Hearing Voices – Some Thoughts on Suffrage

I was born on 10 October 1960, and my first home was 47 North Hill, Colchester, Essex. Eighty-seven years earlier, over the road, at number 12, the women of Colchester had organised themselves to send the first ever suffragette petition to Parliament. Just thirty-two years before my birth, the Conservative government had passed the Representation of the People (Equal Franchise) Act giving the vote to all women over the age of 21. From an early age, it was made clear to me how fortunate I was to have this right, and so it was my duty to exercise it when the time came. In the meantime, it was ‘put up or shut up’ – I was told my voice mattered and to use it. If ever I came home from school to complain about a perceived injustice, my parents would ask me what I’d done to right the wrong, calm me down, dust me off, turn me right back round to go in and sort it out. I was left in no doubt. Want to see a change? Speak up.

Whatever they were doing, my parents made a point of getting to the polling station, no matter the weather, their health or their mood. We always discussed politics, we never discussed parties and it wasn’t until I was well into my twenties that I realised how my parents voted. indeed, it was with some pride that I realised all four of us (both my parents, my sister and I) had voted differently. My first ever General Election was THAT election – you know, the one that changed Britain forever, in May 1979. I went with my father to the polling station, almost the last voters there, squeezing in just before 10 pm. I put my X in the box, folded my voting paper, posted it in the ballot box, and hugged Dad in the knowledge of duty done. I went home for a cup of cocoa and back to ‘A’ level examination revision. My parents had been denied the chance for a university education, so I would go because I could. Once at university, fascinated by the mechanics of elections, I joined the Standing Orders Committee. I was never interested in running for office myself, but loved working behind the scenes and seeing the whole process run smoothly.
::::
▶ **What to do**: Copy out the whole suffrage essay above word for word, with nothing changed.
::::
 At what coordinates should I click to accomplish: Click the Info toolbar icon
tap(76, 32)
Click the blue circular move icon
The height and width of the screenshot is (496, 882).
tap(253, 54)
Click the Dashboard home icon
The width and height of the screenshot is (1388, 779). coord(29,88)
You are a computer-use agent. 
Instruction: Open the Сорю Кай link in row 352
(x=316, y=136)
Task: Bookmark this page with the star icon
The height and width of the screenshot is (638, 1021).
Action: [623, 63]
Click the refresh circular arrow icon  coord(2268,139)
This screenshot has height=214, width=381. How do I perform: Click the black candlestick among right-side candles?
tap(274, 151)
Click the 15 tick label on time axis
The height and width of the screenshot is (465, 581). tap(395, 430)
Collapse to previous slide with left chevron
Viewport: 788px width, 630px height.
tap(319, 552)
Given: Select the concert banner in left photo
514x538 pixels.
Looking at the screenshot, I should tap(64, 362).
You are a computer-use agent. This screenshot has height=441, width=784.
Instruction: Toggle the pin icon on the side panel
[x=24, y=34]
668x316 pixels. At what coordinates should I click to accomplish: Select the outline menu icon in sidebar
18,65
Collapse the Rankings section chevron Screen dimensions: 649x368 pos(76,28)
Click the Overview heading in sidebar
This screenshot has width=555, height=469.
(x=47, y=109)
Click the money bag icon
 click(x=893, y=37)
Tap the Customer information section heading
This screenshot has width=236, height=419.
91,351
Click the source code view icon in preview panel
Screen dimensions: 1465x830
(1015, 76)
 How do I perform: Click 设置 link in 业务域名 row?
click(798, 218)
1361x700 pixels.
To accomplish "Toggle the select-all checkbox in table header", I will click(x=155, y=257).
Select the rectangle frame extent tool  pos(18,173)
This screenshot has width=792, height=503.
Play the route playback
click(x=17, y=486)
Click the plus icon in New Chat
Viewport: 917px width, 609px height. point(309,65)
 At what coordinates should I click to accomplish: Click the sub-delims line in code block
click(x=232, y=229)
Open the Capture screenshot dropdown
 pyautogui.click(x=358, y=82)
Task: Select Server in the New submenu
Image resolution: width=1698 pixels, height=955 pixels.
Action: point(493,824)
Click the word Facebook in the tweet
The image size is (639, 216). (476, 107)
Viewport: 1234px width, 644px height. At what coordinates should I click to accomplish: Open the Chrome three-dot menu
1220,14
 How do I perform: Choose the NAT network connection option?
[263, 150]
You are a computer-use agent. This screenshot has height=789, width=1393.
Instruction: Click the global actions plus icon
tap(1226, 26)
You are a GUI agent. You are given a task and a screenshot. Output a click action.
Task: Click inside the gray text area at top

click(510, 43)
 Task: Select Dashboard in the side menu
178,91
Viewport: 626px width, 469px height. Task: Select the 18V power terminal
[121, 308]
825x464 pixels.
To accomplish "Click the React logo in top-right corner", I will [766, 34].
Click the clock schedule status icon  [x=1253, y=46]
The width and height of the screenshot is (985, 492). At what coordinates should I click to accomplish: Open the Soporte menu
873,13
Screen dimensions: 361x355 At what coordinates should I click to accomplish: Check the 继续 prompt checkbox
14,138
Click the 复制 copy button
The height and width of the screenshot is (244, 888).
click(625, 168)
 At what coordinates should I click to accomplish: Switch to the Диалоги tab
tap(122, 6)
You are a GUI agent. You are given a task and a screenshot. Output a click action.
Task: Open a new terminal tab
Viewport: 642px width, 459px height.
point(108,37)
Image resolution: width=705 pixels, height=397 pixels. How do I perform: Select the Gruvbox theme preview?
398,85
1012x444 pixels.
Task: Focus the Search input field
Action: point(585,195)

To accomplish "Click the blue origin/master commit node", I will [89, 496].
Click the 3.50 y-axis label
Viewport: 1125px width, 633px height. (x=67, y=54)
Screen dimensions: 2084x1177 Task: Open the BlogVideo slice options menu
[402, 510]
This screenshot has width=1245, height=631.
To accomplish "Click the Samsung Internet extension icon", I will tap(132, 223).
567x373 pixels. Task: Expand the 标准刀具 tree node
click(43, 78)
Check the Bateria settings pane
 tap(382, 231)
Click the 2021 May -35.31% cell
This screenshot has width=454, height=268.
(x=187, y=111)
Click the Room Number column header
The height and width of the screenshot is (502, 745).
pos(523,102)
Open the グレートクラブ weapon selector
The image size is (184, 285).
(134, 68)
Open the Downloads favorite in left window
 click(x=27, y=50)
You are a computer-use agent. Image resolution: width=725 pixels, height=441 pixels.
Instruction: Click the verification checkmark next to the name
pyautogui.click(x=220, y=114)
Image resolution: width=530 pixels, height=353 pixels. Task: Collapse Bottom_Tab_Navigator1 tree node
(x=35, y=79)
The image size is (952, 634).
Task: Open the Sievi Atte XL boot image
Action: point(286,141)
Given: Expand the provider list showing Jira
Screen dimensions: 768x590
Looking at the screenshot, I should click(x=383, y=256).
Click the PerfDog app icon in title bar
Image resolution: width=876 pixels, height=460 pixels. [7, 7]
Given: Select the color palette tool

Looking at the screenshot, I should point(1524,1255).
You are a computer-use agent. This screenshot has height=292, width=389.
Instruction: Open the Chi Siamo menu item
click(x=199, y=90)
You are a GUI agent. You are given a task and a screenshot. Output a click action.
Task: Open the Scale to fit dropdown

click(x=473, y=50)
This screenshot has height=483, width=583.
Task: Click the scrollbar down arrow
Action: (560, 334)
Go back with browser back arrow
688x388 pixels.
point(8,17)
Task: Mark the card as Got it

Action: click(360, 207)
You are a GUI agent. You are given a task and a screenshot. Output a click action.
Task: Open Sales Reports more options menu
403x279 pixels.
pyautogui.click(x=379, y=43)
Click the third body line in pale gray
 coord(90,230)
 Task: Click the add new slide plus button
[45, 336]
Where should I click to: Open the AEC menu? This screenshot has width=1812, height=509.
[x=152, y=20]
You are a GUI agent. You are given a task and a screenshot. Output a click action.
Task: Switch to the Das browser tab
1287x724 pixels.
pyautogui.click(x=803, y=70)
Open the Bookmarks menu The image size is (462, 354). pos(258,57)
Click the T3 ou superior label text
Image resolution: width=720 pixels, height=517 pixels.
::::
▶ **Reply**:
Hearing Voices – Some Thoughts on Suffrage

I was born on 10 October 1960, and my first home was 47 North Hill, Colchester, Essex. Eighty-seven years earlier, over the road, at number 12, the women of Colchester had organised themselves to send the first ever suffragette petition to Parliament. Just thirty-two years before my birth, the Conservative government had passed the Representation of the People (Equal Franchise) Act giving the vote to all women over the age of 21. From an early age, it was made clear to me how fortunate I was to have this right, and so it was my duty to exercise it when the time came. In the meantime, it was ‘put up or shut up’ – I was told my voice mattered and to use it. If ever I came home from school to complain about a perceived injustice, my parents would ask me what I’d done to right the wrong, calm me down, dust me off, turn me right back round to go in and sort it out. I was left in no doubt. Want to see a change? Speak up.

Whatever they were doing, my parents made a point of getting to the polling station, no matter the weather, their health or their mood. We always discussed politics, we never discussed parties and it wasn’t until I was well into my twenties that I realised how my parents voted. indeed, it was with some pride that I realised all four of us (both my parents, my sister and I) had voted differently. My first ever General Election was THAT election – you know, the one that changed Britain forever, in May 1979. I went with my father to the polling station, almost the last voters there, squeezing in just before 10 pm. I put my X in the box, folded my voting paper, posted it in the ballot box, and hugged Dad in the knowledge of duty done. I went home for a cup of cocoa and back to ‘A’ level examination revision. My parents had been denied the chance for a university education, so I would go because I could. Once at university, fascinated by the mechanics of elections, I joined the Standing Orders Committee. I was never interested in running for office myself, but loved working behind the scenes and seeing the whole process run smoothly.